* begin Passage to read *

Yesterday, on November 5th, the House of Deputies approved Bill No. 2,597/2024, known as the “Brazilian Insurance Law.”

The Brazilian Insurance Law  aiming to amend provisions of the Civil Code, the Commercial Code, and Decree-Law No. 73/1966.

After discussions in the House of Deputies, the original text (Bill No. 3555/2004 of May 13, 2004) was replaced by Bill (PLC) No. 29/2017, which, after substantial amendments, was approved in the Federal Senate and in the plenary session of the House of Deputies. With the approval, the Brazilian Insurance Law goes to presidential sanction, which should occur within 15 business days.

Lefosse’s Insurance, Reinsurance, and Private Pension practice has been following discussions throughout the Bills and will present an informative guide to the market regarding the main implications and recommended measures related to the changes set out by Brazilian Insurance Law.

Without prejudice to the content that will be covered in the informative guide, we briefly highlight the main points that will impact (re)insurance activities compared to what is currently stipulated in legislation and the main regulations in force, especially the ones issued by the National Council of Private Insurance (“CNSP”) and the Superintendence of Private Insurance (“Susep”).

GENERAL ASPECTS

  • No distinction between mass and large risk insurance

Despite the regulation in force (CNSP Resolution No. 407/2021), which provides for such difference, Brazilian Insurance Law gives equal treatment to mass and large risk insurance policies, without imposing any distinction in treatment derived from the complexity of the contracts that currently comprises the last group.

  • Risk Aggravation

The concept know is based on the notion of “significant aggravation of the risk”, i.e., a substantial and continuous increase in the probability of the occurrence of the insured risk disclosed in the questionnaire/proposal or in the severity of its effects (Art. 13, §1). The insured must immediately notify the insurer of the significant increase if the risk, and the insurer may, within 20 days, either charge an additional premium or terminate the contract, which will only be considered terminated after 30 days from the date the insured receives the termination notice sent by the insurer (Art. 14).

* end Passage to read *

**Exercise details**
Continue the overview of the Brazilian Insurance Law from the point where it stops, covering the next points it highlights in the same style.

* begin Data lines *

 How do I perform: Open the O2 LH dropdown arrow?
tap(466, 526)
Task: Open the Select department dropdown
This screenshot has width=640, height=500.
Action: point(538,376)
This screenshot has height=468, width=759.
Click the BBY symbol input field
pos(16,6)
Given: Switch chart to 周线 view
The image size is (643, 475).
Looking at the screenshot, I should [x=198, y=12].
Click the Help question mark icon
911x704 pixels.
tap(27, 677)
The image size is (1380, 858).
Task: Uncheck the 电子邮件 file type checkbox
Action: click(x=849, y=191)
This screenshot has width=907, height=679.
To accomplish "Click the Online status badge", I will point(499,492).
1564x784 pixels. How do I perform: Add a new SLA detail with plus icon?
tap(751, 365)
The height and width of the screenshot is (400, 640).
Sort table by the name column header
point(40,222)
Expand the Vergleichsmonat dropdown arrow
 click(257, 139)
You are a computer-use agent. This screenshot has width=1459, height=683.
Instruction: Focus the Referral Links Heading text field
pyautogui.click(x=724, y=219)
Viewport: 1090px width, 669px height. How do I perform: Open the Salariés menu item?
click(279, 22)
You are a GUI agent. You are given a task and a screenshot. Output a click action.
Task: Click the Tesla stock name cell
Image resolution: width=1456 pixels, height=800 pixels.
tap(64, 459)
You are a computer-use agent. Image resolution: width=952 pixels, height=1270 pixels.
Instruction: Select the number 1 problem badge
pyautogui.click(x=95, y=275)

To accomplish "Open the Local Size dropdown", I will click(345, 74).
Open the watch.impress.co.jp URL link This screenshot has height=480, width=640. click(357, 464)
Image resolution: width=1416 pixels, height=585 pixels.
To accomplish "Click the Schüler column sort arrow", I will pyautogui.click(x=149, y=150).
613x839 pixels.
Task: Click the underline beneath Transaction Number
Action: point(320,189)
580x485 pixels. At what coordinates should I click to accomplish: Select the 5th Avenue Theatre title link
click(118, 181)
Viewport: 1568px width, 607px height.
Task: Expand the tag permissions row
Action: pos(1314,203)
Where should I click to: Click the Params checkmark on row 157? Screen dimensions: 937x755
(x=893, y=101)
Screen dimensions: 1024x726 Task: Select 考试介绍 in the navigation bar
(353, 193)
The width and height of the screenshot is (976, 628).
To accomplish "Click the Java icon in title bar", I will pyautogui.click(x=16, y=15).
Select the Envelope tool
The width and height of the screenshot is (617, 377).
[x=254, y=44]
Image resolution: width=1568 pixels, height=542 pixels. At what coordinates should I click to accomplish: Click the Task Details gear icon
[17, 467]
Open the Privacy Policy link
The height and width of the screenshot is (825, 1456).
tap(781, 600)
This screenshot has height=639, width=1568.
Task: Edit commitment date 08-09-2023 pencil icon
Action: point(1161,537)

* end Data lines *

**Response to the exercise**
If the premium increase is greater than 10% of the original amount, the insured has the option to terminate the contract. If there is a significant reduction in risk, the premium must be adjusted proportionally, while also respecting the insurer’s right to reimbursement of contracting expenses (Art. 18).

  • Proposal acceptance/assessment periods

Insurance contracts will be considered tacitly accepted in case of silence from the insurer after 25 days from the proposal’s receipt by the insurer (Art. 49). Reinsurance contracts will be considered tacitly accepted if there is no response from the reinsurer after 20 days from the date the reinsurance proposal is received (Art. 60, §1). The supervisory insurance authority may extend the period for the reinsurer to analyze the risk in cases of “proven technical necessity” (Art. 60, §2).

  • Transfer of insured interest

The transfer of guaranteed interest (risk) implies the assignment of the corresponding insurance contract (Art. 108). However, if the assignee engages in an activity that increases the risk or does not meet the “requirements demanded by insurance practices”, the original insured must request for a previous consent of the insurer. In this situation, the insurance will be canceled with a proportional refund of the premium, while the insurer retains the right to claim any incurred expenses (§1).

LOSS PORTFOLIO TRANSFER

The assignment of a contractual position, in whole or in part, by insurers will depend on the prior consent of all known insured parties and beneficiaries (Art. 3), in addition to the already required prior authorization from Susep (as per Susep Circular No. 456/2012). The assignor will be jointly liable with the assignee if those contractual position transfers are carried out without such regulatory consent.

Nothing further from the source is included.